» Data section:
******

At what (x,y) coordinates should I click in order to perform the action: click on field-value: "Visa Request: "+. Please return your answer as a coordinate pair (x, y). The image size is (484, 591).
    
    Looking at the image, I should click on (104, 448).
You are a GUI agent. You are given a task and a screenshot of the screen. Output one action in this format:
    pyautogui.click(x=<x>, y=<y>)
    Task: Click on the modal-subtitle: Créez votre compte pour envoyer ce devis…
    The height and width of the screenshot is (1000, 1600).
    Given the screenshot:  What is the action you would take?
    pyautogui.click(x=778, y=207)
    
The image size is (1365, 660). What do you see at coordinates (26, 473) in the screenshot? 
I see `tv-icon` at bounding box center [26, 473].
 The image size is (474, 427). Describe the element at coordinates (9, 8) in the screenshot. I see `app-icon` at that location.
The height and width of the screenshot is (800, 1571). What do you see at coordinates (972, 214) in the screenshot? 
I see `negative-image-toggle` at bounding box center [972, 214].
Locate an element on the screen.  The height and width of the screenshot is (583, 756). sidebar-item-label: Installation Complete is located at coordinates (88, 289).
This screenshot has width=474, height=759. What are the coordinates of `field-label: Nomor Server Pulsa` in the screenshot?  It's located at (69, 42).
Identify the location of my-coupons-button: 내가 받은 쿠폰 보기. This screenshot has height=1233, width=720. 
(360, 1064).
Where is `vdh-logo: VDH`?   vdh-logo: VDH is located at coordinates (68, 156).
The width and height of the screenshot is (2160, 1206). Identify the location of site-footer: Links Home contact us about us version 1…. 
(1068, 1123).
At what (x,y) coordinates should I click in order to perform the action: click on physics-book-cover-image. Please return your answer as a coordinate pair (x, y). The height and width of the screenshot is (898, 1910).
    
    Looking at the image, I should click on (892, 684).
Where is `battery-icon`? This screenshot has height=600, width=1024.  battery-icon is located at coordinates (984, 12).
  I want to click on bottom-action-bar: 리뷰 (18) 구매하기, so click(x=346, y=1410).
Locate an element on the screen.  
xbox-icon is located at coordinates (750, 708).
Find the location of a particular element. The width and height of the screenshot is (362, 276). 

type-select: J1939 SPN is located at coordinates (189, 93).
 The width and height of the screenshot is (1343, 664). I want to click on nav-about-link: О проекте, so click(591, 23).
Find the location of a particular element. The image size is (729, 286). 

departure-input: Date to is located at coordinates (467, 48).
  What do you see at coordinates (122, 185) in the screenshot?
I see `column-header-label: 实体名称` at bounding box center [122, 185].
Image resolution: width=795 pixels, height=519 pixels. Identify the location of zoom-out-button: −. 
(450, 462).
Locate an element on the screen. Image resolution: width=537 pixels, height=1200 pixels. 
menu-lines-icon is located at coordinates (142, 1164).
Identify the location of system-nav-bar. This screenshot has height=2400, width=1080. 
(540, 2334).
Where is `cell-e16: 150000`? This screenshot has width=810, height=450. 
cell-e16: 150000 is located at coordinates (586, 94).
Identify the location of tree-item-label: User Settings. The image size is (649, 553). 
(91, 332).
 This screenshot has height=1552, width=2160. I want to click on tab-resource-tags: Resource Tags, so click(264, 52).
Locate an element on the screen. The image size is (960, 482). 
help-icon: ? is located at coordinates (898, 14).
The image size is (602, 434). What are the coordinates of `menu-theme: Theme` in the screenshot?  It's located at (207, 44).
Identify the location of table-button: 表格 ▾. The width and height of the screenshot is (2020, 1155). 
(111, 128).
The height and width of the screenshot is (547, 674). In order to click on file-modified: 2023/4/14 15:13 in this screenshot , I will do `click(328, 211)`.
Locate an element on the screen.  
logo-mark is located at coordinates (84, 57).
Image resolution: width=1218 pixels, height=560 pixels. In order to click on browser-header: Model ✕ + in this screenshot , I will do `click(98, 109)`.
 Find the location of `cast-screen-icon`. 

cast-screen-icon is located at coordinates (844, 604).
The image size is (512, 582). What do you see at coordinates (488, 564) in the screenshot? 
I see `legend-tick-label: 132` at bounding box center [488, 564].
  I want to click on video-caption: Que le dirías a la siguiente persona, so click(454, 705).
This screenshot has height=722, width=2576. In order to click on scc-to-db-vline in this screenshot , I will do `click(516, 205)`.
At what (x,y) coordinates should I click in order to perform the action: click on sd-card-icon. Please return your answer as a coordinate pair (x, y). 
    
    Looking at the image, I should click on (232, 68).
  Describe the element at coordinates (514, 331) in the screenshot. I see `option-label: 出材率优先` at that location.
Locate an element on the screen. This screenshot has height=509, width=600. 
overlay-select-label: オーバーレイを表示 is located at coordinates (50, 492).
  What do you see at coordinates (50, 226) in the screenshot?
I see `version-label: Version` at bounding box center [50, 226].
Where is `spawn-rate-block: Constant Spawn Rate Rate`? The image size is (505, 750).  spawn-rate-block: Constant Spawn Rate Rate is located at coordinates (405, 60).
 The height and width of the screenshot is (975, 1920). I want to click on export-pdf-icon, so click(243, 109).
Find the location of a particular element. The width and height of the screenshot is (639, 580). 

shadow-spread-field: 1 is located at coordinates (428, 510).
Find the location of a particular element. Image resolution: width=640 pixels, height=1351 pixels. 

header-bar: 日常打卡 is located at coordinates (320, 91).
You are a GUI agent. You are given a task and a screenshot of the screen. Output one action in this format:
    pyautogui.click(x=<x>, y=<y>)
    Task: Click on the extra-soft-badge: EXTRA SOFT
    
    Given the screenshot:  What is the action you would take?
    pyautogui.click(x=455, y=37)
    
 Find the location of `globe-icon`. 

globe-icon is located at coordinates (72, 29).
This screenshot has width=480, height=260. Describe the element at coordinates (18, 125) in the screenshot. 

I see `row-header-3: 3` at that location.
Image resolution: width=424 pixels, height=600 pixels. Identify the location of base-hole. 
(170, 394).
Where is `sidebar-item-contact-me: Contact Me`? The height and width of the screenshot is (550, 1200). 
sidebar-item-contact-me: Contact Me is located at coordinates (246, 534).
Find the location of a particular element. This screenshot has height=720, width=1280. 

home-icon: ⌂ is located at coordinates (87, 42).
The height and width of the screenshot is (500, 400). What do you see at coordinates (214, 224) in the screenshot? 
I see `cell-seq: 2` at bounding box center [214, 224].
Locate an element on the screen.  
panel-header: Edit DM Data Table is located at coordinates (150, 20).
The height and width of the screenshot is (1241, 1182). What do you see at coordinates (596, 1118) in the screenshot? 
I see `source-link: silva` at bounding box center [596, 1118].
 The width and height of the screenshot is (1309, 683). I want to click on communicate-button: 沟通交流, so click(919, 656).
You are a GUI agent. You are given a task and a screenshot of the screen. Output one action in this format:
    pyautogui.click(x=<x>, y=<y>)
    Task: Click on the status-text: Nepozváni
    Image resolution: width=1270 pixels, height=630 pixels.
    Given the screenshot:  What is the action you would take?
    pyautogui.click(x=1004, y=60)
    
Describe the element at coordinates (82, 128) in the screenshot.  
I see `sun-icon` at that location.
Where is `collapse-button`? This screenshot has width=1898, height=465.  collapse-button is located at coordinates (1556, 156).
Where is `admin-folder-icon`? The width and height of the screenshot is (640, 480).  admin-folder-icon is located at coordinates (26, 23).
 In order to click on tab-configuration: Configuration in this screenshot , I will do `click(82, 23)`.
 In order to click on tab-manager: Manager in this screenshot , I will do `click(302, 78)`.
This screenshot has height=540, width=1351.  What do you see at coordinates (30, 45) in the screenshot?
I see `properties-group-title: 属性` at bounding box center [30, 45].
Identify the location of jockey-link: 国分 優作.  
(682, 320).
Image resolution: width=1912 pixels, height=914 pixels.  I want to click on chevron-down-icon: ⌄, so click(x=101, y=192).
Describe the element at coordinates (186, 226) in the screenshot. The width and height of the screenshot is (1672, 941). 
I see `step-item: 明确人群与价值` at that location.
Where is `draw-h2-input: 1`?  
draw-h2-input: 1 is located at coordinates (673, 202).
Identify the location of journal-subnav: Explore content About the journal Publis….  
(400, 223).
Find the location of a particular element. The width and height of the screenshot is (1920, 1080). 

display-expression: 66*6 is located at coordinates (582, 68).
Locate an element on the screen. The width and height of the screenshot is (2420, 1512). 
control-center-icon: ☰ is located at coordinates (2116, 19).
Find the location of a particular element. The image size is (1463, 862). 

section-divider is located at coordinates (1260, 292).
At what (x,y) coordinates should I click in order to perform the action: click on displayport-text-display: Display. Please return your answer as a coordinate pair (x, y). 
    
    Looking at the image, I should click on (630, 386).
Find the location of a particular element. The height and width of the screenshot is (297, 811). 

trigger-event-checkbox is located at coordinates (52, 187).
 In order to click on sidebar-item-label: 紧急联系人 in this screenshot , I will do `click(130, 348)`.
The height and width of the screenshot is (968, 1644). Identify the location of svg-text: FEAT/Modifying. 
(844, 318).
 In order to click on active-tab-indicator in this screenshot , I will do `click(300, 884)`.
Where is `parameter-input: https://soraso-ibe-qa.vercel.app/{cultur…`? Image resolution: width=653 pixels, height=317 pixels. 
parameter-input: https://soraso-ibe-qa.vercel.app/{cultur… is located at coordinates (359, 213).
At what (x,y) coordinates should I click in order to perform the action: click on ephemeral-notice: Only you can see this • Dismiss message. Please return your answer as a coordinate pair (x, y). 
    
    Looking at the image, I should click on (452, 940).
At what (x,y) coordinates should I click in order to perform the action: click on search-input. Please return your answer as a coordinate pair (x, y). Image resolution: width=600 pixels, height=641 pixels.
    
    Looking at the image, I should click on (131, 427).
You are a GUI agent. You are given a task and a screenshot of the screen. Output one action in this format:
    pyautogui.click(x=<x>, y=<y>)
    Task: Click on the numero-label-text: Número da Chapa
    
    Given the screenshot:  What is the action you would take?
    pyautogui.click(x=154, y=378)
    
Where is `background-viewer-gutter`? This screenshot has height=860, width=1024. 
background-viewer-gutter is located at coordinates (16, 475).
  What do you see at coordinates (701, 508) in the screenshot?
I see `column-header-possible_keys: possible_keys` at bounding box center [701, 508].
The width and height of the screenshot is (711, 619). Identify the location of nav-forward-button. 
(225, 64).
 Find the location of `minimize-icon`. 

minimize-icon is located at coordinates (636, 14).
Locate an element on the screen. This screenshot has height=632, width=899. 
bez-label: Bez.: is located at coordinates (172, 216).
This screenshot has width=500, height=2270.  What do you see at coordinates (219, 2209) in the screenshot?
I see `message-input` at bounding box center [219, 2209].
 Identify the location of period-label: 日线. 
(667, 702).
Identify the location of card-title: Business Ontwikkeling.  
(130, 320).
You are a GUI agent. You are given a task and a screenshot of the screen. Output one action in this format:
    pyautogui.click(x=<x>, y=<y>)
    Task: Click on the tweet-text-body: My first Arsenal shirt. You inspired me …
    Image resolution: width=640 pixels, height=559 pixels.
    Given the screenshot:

******

» Written task: Convert the portion of the data that opens with the line containing "Identify the location of table-button: 表格" and closes with the line containing "The height and width of the screenshot is (547, 674).", both lines included, into a JSON list of strings with one string per line and blank lines omitted.

» Answer to the exercise:
[
  "Identify the location of table-button: 表格 ▾. The width and height of the screenshot is (2020, 1155). ",
  "(111, 128).",
  "The height and width of the screenshot is (547, 674). In order to click on file-modified: 2023/4/14 15:13 in this screenshot , I will do `click(328, 211)`."
]